* **Fragmento seleccionado**:
....

No obstante, todo el suceso relatado se colorea de elementos de confusión, (¿de distracción?) Aquí y allá personajes disfrazados, travestidos, escondidos, ocultados, opacos y de circunstancias negras, grises (color «malasombra»), marrón oscuro que no siena claro, etc.

Y ese caos de identidades tiene que resolverse en aras a la veracidad de la realidad. Por ello, Syme se viste con galas simbólicas del Génesis, con la espada reivindicativa medieval, con las galas y colores del hombre de bien, es decir, del honor y de la generosidad.  Y cuando así se viste, se cumple su lema «Y es que aquel disfraz no lo disfrazaba, lo revelaba«.  ¡Qué distinto a nuestro actual lugar común «El hábito no hace al monje»!.

El Orson que era Jueves

En 1938 la compañía Mercury Theatre, fundada por Orson Welles y John Houseman, saltó a las ondas con el programa «The Mercury Theatre on the Air», en el que dramatizaron una infinidad de obras literarias. La más célebre, por supuesto, es «La guerra de los mundos», por el pánico que provocó su entonces novedosa estructura de falso noticiario. Pero hay mucho más, eclipsado por la flota de naves marcianas, y para nuestra inmensa fortuna e infinito regocijo, alguien se está encargando de rescatar todos aquellos programas y ponerlos a disposición del público en descarga gratuita.

....

* **Datos de origen**:
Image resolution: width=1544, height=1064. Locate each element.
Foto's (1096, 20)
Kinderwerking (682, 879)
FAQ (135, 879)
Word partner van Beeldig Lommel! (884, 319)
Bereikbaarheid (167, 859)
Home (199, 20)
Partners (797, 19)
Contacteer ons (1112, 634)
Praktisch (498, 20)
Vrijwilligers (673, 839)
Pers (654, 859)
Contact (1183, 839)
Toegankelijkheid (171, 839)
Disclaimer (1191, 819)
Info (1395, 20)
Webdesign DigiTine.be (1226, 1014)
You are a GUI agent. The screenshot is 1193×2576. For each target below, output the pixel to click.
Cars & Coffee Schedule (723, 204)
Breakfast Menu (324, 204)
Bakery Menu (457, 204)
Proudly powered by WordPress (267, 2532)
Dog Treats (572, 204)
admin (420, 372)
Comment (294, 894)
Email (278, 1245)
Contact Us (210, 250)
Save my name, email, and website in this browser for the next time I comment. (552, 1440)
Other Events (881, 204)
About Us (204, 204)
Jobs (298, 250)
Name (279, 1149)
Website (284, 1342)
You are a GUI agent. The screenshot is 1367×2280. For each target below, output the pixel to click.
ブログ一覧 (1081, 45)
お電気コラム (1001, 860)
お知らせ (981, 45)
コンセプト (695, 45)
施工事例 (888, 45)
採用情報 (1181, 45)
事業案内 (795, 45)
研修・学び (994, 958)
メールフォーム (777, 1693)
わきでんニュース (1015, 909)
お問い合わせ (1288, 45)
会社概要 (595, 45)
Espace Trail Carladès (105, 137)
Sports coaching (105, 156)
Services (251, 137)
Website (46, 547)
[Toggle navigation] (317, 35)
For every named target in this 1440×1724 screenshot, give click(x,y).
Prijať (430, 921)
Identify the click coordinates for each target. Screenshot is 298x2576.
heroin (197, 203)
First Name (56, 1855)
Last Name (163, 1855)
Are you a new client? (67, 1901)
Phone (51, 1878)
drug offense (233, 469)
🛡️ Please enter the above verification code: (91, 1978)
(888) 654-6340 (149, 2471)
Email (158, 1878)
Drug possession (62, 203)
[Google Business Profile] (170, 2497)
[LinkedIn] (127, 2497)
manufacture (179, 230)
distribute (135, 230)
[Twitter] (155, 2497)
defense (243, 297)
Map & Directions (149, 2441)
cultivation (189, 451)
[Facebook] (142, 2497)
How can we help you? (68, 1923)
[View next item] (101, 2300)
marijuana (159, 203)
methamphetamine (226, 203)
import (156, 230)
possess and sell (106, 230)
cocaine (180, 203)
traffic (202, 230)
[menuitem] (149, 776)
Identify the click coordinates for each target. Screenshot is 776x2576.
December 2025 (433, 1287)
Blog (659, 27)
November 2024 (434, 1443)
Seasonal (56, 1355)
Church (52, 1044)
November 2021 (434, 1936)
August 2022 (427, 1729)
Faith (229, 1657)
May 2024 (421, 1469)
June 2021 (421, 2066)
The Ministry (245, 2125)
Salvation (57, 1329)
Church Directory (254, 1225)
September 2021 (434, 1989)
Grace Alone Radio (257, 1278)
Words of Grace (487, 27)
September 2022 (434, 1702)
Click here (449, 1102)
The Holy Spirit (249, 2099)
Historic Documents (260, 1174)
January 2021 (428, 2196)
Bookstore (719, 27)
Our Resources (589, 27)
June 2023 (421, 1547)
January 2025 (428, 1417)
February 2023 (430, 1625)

....

* **Aplica lo leído**:
(1) Según el fragmento seleccionado, ¿quiénes fundaron la compañía Mercury Theatre?
(2) Continúa el fragmento seleccionado, que trata de Syme y del Mercury Theatre, a partir de su última oración.

* **Respuestas por tarea**:
(1) Orson Welles y John Houseman.

(2)
Hay de todo: Dickens («Historia de dos ciudades», «Los papeles del club Pickwick», la inevitable pero siempre deliciosa «Canción de navidad»), Dumas (¡»El conde de Montecristo»!), Stoker (un «Drácula» arrebatador), Conan Doyle (Holmes, por supuesto), Verne («La vuelta al mundo en ochenta días»), Conrad («El corazón de las tinieblas»), Hugo («Los miserables»), Saki (su maravilloso relato «La ventana abierta», una deslumbrante exhibición de funambulismo entre el horror y el humor), o incluso una breve conversación entre Orson Welles y H. G. Wells, quien, como es sabido, fue buen amigo y cordial antagonista de Chesterton.

Y también hay lugar para el propio Chesterton: nada menos que «El hombre que era Jueves«. Aunque se trata de una versión sumamente condensada, la energía de los intérpretes y la fuerza del relato garantizan una escucha apasionante. Es más, la estructura de la novela, que va desplegando sus revelaciones como una caja china (¡o una matriushka!) hasta llegar al gran enigma que es Domingo, la hace idónea para un narrador tan aficionado a encajar misterios dentro de misterios como era Welles.

A propósito de la afinidad entre Welles y Chesterton, creo que el amigo Gilbert suscribiría casi palabra por palabra lo que dice Orson a propósito de Chartres en «Fraude», en una secuencia que es el verdadero corazón de la película, oculto bajo numerosas capas de cinismo y habilidoso escamoteo. Si no la habéis visto, es muy recomendable: la secuencia de Chartres resulta mucho más conmovedora en su contexto y, en términos de lenguaje cinematográfico, «Fraude» fue tan innovadora e influyente como «Ciudadano Kane».Image

Chesterton y los colores

Hay un relato de G.K. que se llama Los países de colores, publicado póstumamente, y bellamente editado en España por Valdemar (donde además se puede ver en pdf un relato ilustrado), y que contiene, además de varios relatos y muchas poesías, una multitud de dibujos del propio GK. Para sus amigos, este libro es una joyita, pues nos permite introducirnos en el mundo desconocido de aquella faceta, la pintura, que inicialmente le atrajo y de la que nunca podría desembarazarse del todo: basta pensar en los inicios de El hombre que fue jueves, donde el color rojo lo impregna todo, desde el atardecer hasta el nombre del barrio donde se desarrolla la escena, Saffron Park.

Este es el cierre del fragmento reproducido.